The agreement could significantly expand bilateral trade and provide relief to Indian exporters of products such as textiles and jewellery, which have been impacted by steep tariffs in recent months.

Limited quota, phased reduction

Sources indicated that India has proposed an immediate tariff cut for around 200,000 combustion-engine cars annually. While the quota could still see last-minute changes, it represents the most aggressive step yet by New Delhi to open up its auto sector.

Battery electric vehicles will not be included in the duty reductions for the first five years. This exemption is aimed at safeguarding investments made by domestic manufacturers such as Tata Motors and Mahindra & Mahindra in the developing EV segment.

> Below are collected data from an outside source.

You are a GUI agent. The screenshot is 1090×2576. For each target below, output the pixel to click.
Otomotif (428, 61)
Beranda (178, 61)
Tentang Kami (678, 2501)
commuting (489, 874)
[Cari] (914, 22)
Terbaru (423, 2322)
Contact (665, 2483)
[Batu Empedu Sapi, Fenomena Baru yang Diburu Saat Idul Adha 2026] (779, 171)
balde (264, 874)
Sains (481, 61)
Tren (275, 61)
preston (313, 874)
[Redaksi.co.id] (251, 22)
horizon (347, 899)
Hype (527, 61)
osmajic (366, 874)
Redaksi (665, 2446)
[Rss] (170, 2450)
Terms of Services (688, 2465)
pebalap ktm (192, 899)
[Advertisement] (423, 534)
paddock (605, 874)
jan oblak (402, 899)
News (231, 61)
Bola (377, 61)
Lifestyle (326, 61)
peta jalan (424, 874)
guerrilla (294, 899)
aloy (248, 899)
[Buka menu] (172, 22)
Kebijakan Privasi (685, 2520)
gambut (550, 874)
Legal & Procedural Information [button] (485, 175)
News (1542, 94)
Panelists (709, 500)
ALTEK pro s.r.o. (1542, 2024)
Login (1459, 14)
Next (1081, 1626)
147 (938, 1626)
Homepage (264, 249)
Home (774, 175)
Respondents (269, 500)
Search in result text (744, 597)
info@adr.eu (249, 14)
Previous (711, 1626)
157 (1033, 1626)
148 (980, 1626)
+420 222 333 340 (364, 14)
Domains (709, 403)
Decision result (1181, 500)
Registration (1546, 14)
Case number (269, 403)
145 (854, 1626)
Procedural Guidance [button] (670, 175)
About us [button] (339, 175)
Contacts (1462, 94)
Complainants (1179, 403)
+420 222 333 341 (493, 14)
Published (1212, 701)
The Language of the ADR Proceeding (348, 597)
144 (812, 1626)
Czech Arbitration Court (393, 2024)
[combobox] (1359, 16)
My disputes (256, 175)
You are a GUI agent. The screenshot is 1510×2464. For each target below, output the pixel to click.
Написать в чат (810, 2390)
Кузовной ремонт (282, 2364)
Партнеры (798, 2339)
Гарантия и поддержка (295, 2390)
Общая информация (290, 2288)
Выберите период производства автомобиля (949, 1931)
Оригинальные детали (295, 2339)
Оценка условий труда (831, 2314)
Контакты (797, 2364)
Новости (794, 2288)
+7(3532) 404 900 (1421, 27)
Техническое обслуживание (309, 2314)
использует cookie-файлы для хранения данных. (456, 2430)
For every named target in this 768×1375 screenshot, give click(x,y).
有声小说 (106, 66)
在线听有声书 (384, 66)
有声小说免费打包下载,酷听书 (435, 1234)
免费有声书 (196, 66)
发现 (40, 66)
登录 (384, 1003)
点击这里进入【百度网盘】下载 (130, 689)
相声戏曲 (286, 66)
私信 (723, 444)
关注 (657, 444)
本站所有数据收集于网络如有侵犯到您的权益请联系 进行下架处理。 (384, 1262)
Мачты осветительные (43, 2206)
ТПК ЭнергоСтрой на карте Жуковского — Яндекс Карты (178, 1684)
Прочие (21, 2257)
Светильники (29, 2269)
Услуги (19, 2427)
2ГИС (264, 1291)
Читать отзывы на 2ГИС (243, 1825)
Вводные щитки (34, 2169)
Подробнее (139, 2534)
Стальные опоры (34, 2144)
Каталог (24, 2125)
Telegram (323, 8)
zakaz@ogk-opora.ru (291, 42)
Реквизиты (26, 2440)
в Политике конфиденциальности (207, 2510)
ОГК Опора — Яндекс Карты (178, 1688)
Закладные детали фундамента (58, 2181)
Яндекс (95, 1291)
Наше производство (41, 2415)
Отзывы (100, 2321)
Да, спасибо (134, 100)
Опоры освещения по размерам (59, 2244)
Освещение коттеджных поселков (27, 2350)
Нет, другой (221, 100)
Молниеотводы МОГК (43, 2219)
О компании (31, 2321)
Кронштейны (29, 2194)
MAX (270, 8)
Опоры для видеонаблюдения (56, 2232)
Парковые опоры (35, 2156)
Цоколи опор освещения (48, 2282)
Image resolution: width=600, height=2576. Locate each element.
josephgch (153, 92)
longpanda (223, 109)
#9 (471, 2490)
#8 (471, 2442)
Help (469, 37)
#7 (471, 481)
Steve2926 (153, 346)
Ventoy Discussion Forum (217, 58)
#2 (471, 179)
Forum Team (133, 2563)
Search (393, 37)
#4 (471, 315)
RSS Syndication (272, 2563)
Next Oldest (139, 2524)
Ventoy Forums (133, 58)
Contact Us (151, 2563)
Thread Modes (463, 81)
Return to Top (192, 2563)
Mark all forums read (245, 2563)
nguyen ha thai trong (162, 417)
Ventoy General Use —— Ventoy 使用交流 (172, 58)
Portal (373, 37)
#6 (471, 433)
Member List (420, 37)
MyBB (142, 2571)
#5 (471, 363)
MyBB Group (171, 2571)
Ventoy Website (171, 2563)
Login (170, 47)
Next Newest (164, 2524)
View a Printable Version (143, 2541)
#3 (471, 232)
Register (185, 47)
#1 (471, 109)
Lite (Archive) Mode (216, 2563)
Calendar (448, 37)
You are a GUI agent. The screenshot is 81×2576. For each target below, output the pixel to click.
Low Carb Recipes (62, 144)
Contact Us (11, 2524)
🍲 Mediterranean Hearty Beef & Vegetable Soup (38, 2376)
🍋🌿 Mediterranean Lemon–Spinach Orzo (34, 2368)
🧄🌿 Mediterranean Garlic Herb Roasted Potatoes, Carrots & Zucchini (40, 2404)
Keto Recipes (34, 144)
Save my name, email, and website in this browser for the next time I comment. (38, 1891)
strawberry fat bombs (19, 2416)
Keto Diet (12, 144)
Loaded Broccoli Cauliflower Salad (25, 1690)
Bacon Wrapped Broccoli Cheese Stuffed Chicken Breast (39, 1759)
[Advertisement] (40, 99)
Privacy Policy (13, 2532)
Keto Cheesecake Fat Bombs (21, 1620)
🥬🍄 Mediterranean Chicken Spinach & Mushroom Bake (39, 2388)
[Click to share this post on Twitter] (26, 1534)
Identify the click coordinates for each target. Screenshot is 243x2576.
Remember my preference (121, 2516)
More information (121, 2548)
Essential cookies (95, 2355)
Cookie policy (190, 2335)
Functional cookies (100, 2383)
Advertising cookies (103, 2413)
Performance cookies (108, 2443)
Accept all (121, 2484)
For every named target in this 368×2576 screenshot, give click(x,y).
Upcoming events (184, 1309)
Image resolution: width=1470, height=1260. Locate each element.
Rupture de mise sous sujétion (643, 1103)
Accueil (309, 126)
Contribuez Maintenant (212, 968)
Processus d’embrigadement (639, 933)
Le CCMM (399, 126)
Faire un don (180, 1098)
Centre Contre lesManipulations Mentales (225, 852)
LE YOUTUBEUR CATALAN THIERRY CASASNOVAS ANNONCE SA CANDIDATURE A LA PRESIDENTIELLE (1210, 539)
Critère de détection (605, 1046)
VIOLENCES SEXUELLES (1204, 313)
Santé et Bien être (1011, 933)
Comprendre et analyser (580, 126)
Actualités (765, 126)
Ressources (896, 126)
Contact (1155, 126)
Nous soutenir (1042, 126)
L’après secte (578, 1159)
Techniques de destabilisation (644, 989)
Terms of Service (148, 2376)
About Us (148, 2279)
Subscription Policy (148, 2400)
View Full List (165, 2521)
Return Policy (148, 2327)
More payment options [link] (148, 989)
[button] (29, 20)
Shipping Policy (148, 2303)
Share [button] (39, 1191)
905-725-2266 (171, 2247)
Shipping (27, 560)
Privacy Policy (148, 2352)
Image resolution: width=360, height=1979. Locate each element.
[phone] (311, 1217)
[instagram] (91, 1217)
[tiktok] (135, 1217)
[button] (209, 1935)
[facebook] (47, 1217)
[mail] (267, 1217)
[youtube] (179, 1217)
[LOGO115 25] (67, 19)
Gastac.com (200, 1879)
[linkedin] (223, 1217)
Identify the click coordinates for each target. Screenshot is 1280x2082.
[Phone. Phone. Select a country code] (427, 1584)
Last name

After the five-year period, EVs are expected to follow a similar tariff-cut path.

European brands see growth opportunity

India is currently the world’s third-largest car market after the United States and China, with annual sales of about 4.4 million units. However, European carmakers hold less than a 4% share of the market, which is dominated by Japanese and Indian manufacturers.

Lower import taxes could allow global brands to introduce a wider range of models at more competitive prices and assess consumer demand before committing to additional local manufacturing.

With the Indian car market projected to grow to 6 million units annually by 2030, several European automakers are already planning new investments, seeing India as a key growth destination beyond their traditional markets.